- DIRECTION
Duplicate the part of the rows that opens with the line containing "Task: Click the Space required 241.0KB label" and closes with the line containing "Action: 59,207", including both of those lines.

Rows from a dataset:
'''

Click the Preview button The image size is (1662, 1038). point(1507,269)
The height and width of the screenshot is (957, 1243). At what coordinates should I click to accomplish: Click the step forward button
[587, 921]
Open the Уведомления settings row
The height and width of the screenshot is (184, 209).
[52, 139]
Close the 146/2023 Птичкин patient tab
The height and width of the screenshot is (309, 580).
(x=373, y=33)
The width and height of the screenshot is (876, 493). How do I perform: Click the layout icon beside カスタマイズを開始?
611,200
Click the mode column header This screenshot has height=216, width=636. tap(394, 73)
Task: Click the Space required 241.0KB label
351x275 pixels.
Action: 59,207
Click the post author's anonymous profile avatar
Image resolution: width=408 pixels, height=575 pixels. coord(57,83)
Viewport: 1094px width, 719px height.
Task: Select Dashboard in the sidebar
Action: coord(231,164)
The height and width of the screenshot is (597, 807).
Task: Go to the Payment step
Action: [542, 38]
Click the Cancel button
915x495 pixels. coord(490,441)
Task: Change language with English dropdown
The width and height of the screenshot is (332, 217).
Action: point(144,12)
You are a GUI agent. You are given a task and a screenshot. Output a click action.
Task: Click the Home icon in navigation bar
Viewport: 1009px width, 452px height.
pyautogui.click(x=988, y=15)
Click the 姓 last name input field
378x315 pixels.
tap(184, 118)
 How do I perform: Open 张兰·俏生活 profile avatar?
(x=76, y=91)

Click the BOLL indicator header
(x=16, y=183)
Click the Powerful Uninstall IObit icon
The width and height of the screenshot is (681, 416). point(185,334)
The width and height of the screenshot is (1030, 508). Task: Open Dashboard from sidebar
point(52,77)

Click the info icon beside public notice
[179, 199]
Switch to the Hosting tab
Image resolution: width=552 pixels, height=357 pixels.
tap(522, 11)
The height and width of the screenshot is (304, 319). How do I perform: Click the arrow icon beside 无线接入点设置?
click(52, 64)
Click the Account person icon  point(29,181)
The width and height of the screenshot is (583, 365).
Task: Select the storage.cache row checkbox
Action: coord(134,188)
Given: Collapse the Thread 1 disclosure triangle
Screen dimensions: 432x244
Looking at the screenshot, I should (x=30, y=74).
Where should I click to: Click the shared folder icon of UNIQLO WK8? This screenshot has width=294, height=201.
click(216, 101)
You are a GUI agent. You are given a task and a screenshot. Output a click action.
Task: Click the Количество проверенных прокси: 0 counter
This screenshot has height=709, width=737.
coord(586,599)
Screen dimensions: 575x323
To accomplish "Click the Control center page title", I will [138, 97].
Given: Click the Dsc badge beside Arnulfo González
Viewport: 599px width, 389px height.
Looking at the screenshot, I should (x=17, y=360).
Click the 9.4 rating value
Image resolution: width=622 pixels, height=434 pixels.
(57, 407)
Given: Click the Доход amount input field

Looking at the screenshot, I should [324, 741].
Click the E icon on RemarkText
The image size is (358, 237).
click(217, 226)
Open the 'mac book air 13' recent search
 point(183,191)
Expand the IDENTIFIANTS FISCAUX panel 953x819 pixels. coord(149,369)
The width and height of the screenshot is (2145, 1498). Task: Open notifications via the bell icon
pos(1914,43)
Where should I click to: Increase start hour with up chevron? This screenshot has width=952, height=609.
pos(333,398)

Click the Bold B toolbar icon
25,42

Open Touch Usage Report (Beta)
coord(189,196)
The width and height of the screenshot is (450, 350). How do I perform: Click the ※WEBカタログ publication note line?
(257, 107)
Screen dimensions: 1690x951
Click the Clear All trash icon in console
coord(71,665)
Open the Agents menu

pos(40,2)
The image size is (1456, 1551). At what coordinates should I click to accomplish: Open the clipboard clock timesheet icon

'''

- RESPONSE BELOW
Task: Click the Space required 241.0KB label
351x275 pixels.
Action: 59,207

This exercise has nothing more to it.